*** Text Section Begins ***

Saturday, August 29, 2009

Baby Goats on a Hill... and Jonathan Richman

Today was a full day. The man and the boy had breakfast in the Western Addition (that place I continue to refuse to call "NoPa") while I worked. Later we drove over Grand View and saw the amazing collection of cute woolly grazing goats hanging happily on the side of the hill. We had Bursa kabob with friends Sandi and Mark, and then headed over to the Miraloma Clubhouse for a short Jonathan Richman set and a whole bunch of jazz that impressed the hell out of Des. I think the kid is going to be a trombone player-- he was hypnotized. I tripped over my tongue talking to Jonathan and his pretty date. I wish I weren't so shy but those are the breaks. We had a great day and Staycation has officially begun. Now: grilled cheese and spicy salsa sandwiches with a nice glass of pinot noir. Tomorrow, Eat Real in Oakland with Megan and Brian. The sun is out and life is good.

Sunday, May 17, 2009

Happening at the Zoo


On Friday night we went to a party benefiting a midwives’ education group and celebrating Abby Epstein and Ricki Lake’s new book about choices in childbirth. It was fun to see our homebirth education teacher, a whole mess of pregnant ladies, some interesting art, some brand-new babes, and our beautiful midwives. we snapped two pictures of the baby with midwife Nancy and wish we could also have gotten some with midwife Michelle, but the room was way too crowded by the time we saw her.




We took il Ducino to the zoo for the first time yesterday. We had a great time, and watching him crawl around and take in all the sights around him had me, for the thousandth time this week, all boggled and and tearing up about the millions of ways that this little boy I see has overtaken our little baby, seemingly over night.






Today it's cleaning and preparing for the week ahead. No news, goood news. It's been too long since we've had a productive Sunday at home.

Friday, May 15, 2009

My Baby Blue is a New Star in the Sky


Saturday we celebrated the anniversary of my labor at the hospital we planned so fervently to avoid. We bought an ice cream and a coffee at the UCSF cafeteria, then took the lift up to 15 Moffit and walked the long hall down to Labor and Delivery.

Easily walk a long hall—carrying 20+ pounds of another person!— that you could barely cope with in a wheelchair or with a walker when you last encountered it and you are bound to feel some gratitude.

In L&D a very kind nurse let us into the birthing suite where we first met our boy. The city view was glorious, bathed in the same 5pm sunlight that it was last year when I was admitted. The grownups toasted eachother, feeling happy and grateful, and then went home to eat some chicken katsu loco moco and listen to Air.

Saturday, May 2, 2009

Sorry I'm Broken

The man's birthday celebrations continue. Tonight should be the last one, dinner with yet more family, hosted - how can this be? - at our house. I'll make a sole picata, spinach salad, and cream cheese frosting for some choco cupcakes that after a long story are chillin' in our freezer, and call it a day. Pictured below is the delicious (!) if blurry cake I made for him on the actual day. I was going for a tropical theme since we're kind of dorks for tropical. It was a basic yellow cake with a layer of kiwis in the middle, topped by a key lime icing and strawberries, mango and macademia nuts. So totally delicious. The limes made an otherwise supersweet cake into something really nice and special. I mean, sure, my teeth still wanted to fall out of my head when I ate it, but there was a tanginess there too, which made me think of Vitamin C and someday getting back to being healthy.

*** Text Section Ends ***
*** Study material Section Begins ***

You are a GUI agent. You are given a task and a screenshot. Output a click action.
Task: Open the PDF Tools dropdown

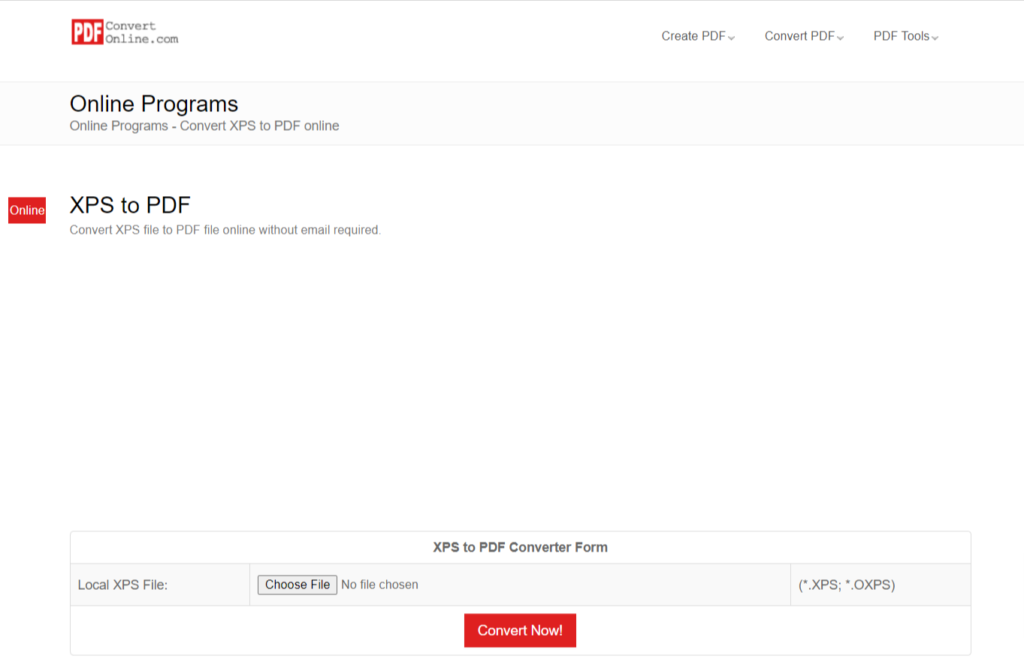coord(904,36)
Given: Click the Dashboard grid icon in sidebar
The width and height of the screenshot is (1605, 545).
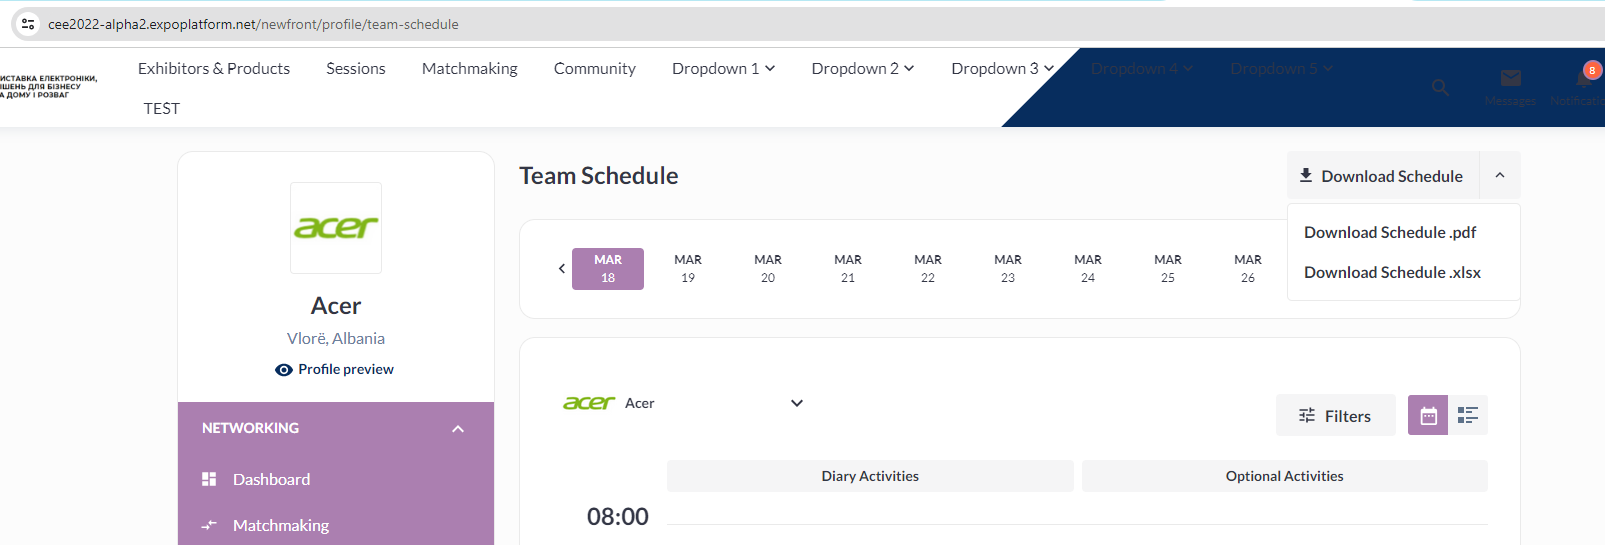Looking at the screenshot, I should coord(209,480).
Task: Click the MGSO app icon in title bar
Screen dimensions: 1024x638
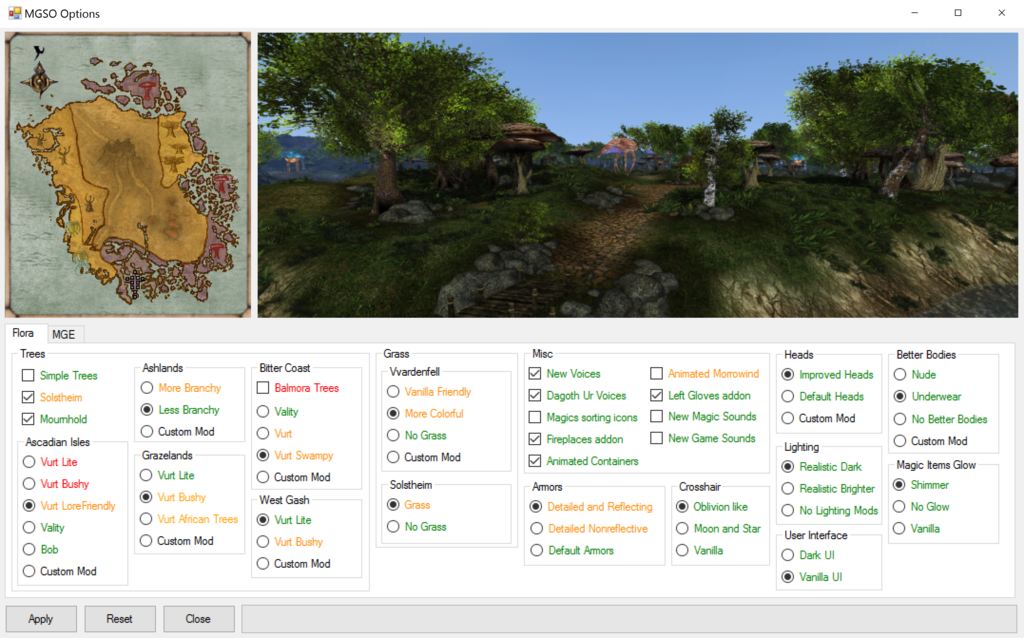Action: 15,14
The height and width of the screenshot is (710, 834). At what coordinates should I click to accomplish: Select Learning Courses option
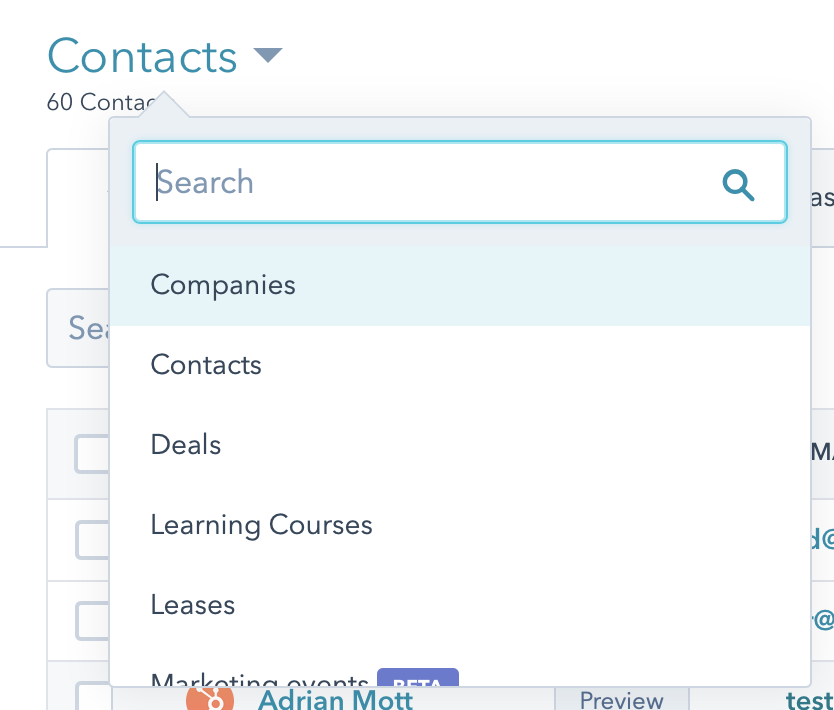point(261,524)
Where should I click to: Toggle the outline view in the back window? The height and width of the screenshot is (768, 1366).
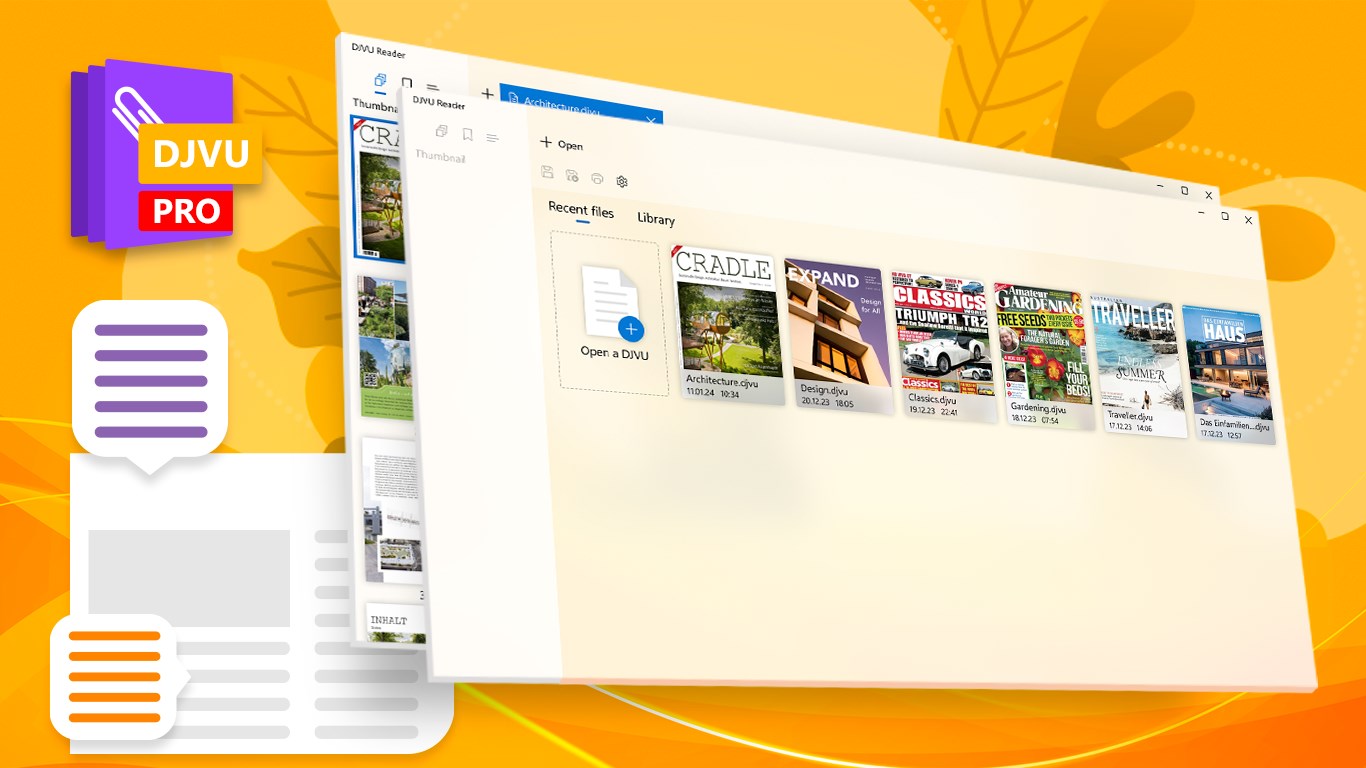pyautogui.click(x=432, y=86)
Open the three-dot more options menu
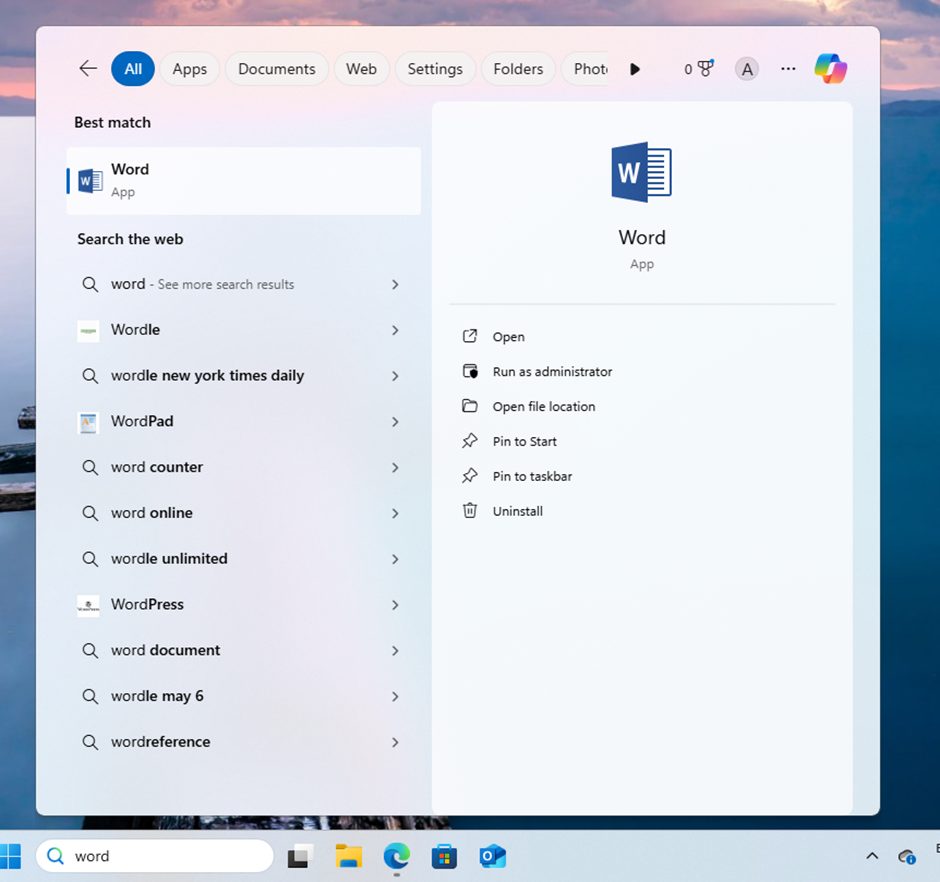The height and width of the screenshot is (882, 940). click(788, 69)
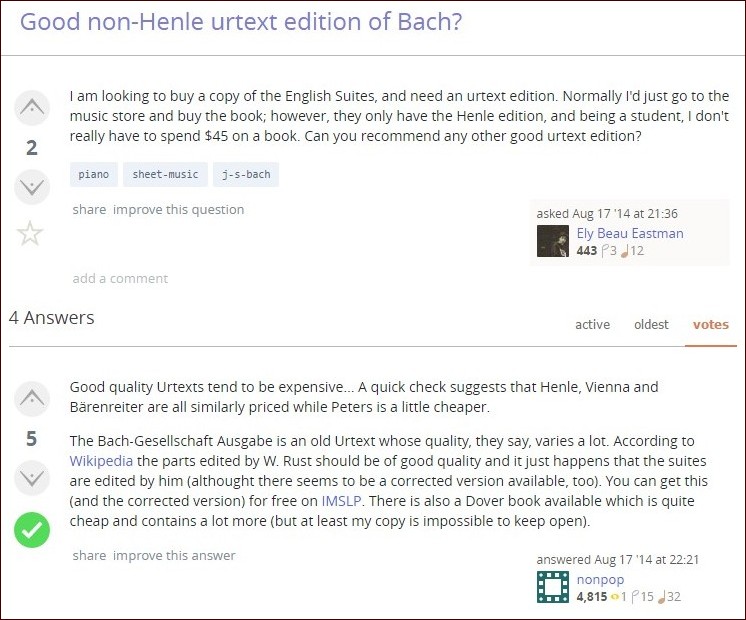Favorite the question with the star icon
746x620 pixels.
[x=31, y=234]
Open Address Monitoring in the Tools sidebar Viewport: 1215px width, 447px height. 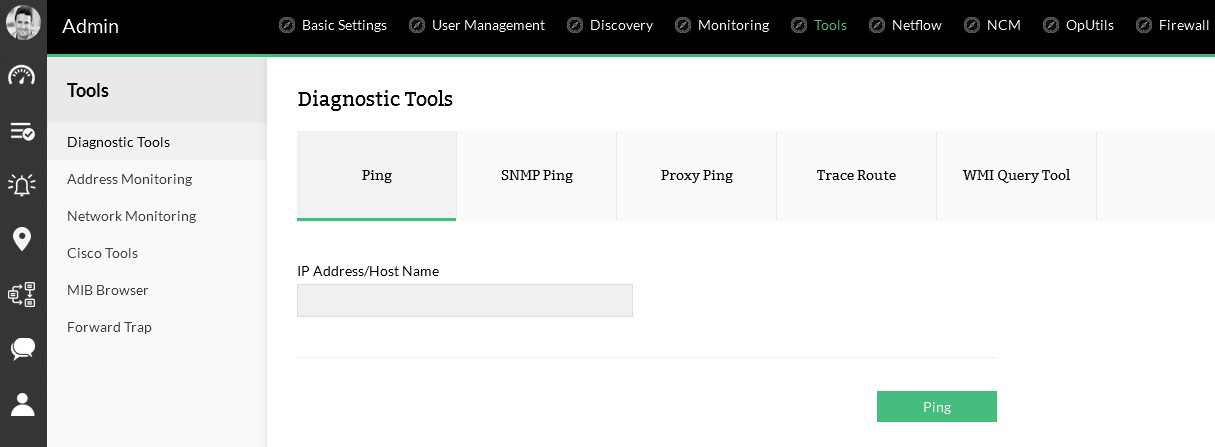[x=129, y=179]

*** Study material Section Ends ***

Work instructions
• 1. Print the portion of the blog posts from "Happening at the" up to and including "we saw her.".
• 2. According to the blog posts, what fruit made up the layer in the middle of the birthday cake?
• 3. Go on with the blog posts, starting after their final sentence.

Answers to the tasks
• 1.
Happening at the Zoo


On Friday night we went to a party benefiting a midwives’ education group and celebrating Abby Epstein and Ricki Lake’s new book about choices in childbirth. It was fun to see our homebirth education teacher, a whole mess of pregnant ladies, some interesting art, some brand-new babes, and our beautiful midwives. we snapped two pictures of the baby with midwife Nancy and wish we could also have gotten some with midwife Michelle, but the room was way too crowded by the time we saw her.

• 2. Kiwis.

• 3.
So perhaps I've been eating too much sugar. (Cake of some form every day since Easter. What?) My weird hand thing has broken out into a weird face thing too. Again, ironic and hilarious, considering I work with my hands and make people's skin pretty for a living. Anyway, that weird 100 degree weather last week that was followed by days of brutal and irritating wind brought with it some serious allergens that my sugar-loving, sleep-deprived immune system was totally unprepared for. And so this week, I feel like this:


We spent last weekend having family birthday dinners and then celebrating with our friends at Lucky Juju Pinball in Alameda. What a fun place! It's all volunteer-run and so friendly and welcoming. A $10 cover ($5 for kids under 12) buys you "all you can play" games on some classic vintage pinball machines, including

4 Million BC

Monaco

and that old fave,

Captain Fantastic and the Brown Dirt Cowboy


and a buck buys you all-you-can-eat popcorn. Jukeboxes are free to play, too.

When we walked in, my favorite room (painted minty blue with gigantic 1950's Space Hotties murals) the jukebox was playing Patti Smith and the baby and I admired a poster of 1930's Alameda amusement park called Neptune Beach.


People who know me at all know that places like Neptune Beach (the fact that they once existed and are gone now) make me lose all control. Seriously, every time I see this:



and think that it used to be a short jog from my house, and that people once actually left their houses and TVs to swim and bathe together, I want to cry. Okay, I am tearing up a little just thinking about it now.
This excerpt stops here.